[Stored items]
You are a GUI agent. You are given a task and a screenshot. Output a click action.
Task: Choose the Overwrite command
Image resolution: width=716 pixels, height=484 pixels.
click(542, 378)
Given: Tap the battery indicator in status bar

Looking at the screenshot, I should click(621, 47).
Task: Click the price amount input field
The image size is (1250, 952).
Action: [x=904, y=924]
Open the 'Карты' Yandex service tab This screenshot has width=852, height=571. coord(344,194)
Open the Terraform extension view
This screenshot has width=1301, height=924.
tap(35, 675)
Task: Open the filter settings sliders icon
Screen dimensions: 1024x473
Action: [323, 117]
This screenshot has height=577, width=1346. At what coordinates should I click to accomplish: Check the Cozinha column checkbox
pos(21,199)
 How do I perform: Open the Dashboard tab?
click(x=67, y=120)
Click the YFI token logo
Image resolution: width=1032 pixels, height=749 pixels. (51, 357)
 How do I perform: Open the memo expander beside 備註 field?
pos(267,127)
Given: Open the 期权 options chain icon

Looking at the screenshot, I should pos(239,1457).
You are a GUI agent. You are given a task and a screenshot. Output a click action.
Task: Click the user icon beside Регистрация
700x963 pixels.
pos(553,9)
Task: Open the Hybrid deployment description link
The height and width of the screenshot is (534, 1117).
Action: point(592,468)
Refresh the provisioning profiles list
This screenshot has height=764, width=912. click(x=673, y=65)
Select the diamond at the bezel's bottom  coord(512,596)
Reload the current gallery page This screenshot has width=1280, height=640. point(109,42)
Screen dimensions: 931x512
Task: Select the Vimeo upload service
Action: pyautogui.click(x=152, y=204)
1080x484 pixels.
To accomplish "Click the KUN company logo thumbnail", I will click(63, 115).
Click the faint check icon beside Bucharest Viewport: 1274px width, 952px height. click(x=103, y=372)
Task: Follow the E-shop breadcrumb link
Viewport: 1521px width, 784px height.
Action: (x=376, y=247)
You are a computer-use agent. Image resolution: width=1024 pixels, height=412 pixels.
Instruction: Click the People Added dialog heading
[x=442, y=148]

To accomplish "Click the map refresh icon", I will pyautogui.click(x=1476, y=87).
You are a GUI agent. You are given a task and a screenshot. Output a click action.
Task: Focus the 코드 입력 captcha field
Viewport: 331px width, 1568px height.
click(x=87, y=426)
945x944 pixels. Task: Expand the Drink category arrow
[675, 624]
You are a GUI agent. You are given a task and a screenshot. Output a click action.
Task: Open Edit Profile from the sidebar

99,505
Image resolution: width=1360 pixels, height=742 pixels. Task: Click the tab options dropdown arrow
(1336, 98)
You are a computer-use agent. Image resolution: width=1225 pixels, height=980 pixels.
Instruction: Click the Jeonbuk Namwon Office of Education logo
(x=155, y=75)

• _Task brief_:
Print all the entries above. Keep each one exact.

• _Exercise result_:
You are a GUI agent. You are given a task and a screenshot. Output a click action.
Task: Choose the Overwrite command
Image resolution: width=716 pixels, height=484 pixels.
click(542, 378)
Given: Tap the battery indicator in status bar

Looking at the screenshot, I should click(621, 47).
Task: Click the price amount input field
The image size is (1250, 952).
Action: [x=904, y=924]
Open the 'Карты' Yandex service tab This screenshot has width=852, height=571. coord(344,194)
Open the Terraform extension view
This screenshot has width=1301, height=924.
tap(35, 675)
Task: Open the filter settings sliders icon
Screen dimensions: 1024x473
Action: [323, 117]
This screenshot has height=577, width=1346. At what coordinates should I click to accomplish: Check the Cozinha column checkbox
pos(21,199)
 How do I perform: Open the Dashboard tab?
click(x=67, y=120)
Click the YFI token logo
Image resolution: width=1032 pixels, height=749 pixels. (51, 357)
 How do I perform: Open the memo expander beside 備註 field?
pos(267,127)
Given: Open the 期权 options chain icon

Looking at the screenshot, I should pos(239,1457).
You are a GUI agent. You are given a task and a screenshot. Output a click action.
Task: Click the user icon beside Регистрация
700x963 pixels.
pos(553,9)
Task: Open the Hybrid deployment description link
The height and width of the screenshot is (534, 1117).
Action: point(592,468)
Refresh the provisioning profiles list
This screenshot has height=764, width=912. click(x=673, y=65)
Select the diamond at the bezel's bottom  coord(512,596)
Reload the current gallery page This screenshot has width=1280, height=640. point(109,42)
Screen dimensions: 931x512
Task: Select the Vimeo upload service
Action: pyautogui.click(x=152, y=204)
1080x484 pixels.
To accomplish "Click the KUN company logo thumbnail", I will click(63, 115).
Click the faint check icon beside Bucharest Viewport: 1274px width, 952px height. click(x=103, y=372)
Task: Follow the E-shop breadcrumb link
Viewport: 1521px width, 784px height.
Action: (x=376, y=247)
You are a computer-use agent. Image resolution: width=1024 pixels, height=412 pixels.
Instruction: Click the People Added dialog heading
[x=442, y=148]

To accomplish "Click the map refresh icon", I will pyautogui.click(x=1476, y=87).
You are a GUI agent. You are given a task and a screenshot. Output a click action.
Task: Focus the 코드 입력 captcha field
Viewport: 331px width, 1568px height.
click(x=87, y=426)
945x944 pixels. Task: Expand the Drink category arrow
[675, 624]
You are a GUI agent. You are given a task and a screenshot. Output a click action.
Task: Open Edit Profile from the sidebar

99,505
Image resolution: width=1360 pixels, height=742 pixels. Task: Click the tab options dropdown arrow
(1336, 98)
You are a computer-use agent. Image resolution: width=1225 pixels, height=980 pixels.
Instruction: Click the Jeonbuk Namwon Office of Education logo
(x=155, y=75)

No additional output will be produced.